* What you should do *
Write out the entries below once more, exactly.

Records drawn from a dataset:
◇ ◇ ◇ ◇ ◇ ◇ ◇
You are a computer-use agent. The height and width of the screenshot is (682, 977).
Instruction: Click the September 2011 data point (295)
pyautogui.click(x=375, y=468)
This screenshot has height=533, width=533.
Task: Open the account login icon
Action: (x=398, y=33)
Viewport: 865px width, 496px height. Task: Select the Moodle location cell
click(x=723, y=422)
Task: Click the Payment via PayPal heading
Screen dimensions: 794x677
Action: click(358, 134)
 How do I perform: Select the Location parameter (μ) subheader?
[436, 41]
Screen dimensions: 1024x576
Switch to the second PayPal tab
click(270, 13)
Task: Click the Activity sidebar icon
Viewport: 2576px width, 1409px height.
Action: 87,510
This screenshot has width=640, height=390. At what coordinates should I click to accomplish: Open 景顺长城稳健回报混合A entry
◇ ◇ ◇ ◇ ◇ ◇ ◇
* Answer box *
You are a computer-use agent. The height and width of the screenshot is (682, 977).
Instruction: Click the September 2011 data point (295)
pyautogui.click(x=375, y=468)
This screenshot has height=533, width=533.
Task: Open the account login icon
Action: (x=398, y=33)
Viewport: 865px width, 496px height. Task: Select the Moodle location cell
click(x=723, y=422)
Task: Click the Payment via PayPal heading
Screen dimensions: 794x677
Action: click(358, 134)
 How do I perform: Select the Location parameter (μ) subheader?
[436, 41]
Screen dimensions: 1024x576
Switch to the second PayPal tab
click(270, 13)
Task: Click the Activity sidebar icon
Viewport: 2576px width, 1409px height.
Action: 87,510
This screenshot has width=640, height=390. At what coordinates should I click to accomplish: Open 景顺长城稳健回报混合A entry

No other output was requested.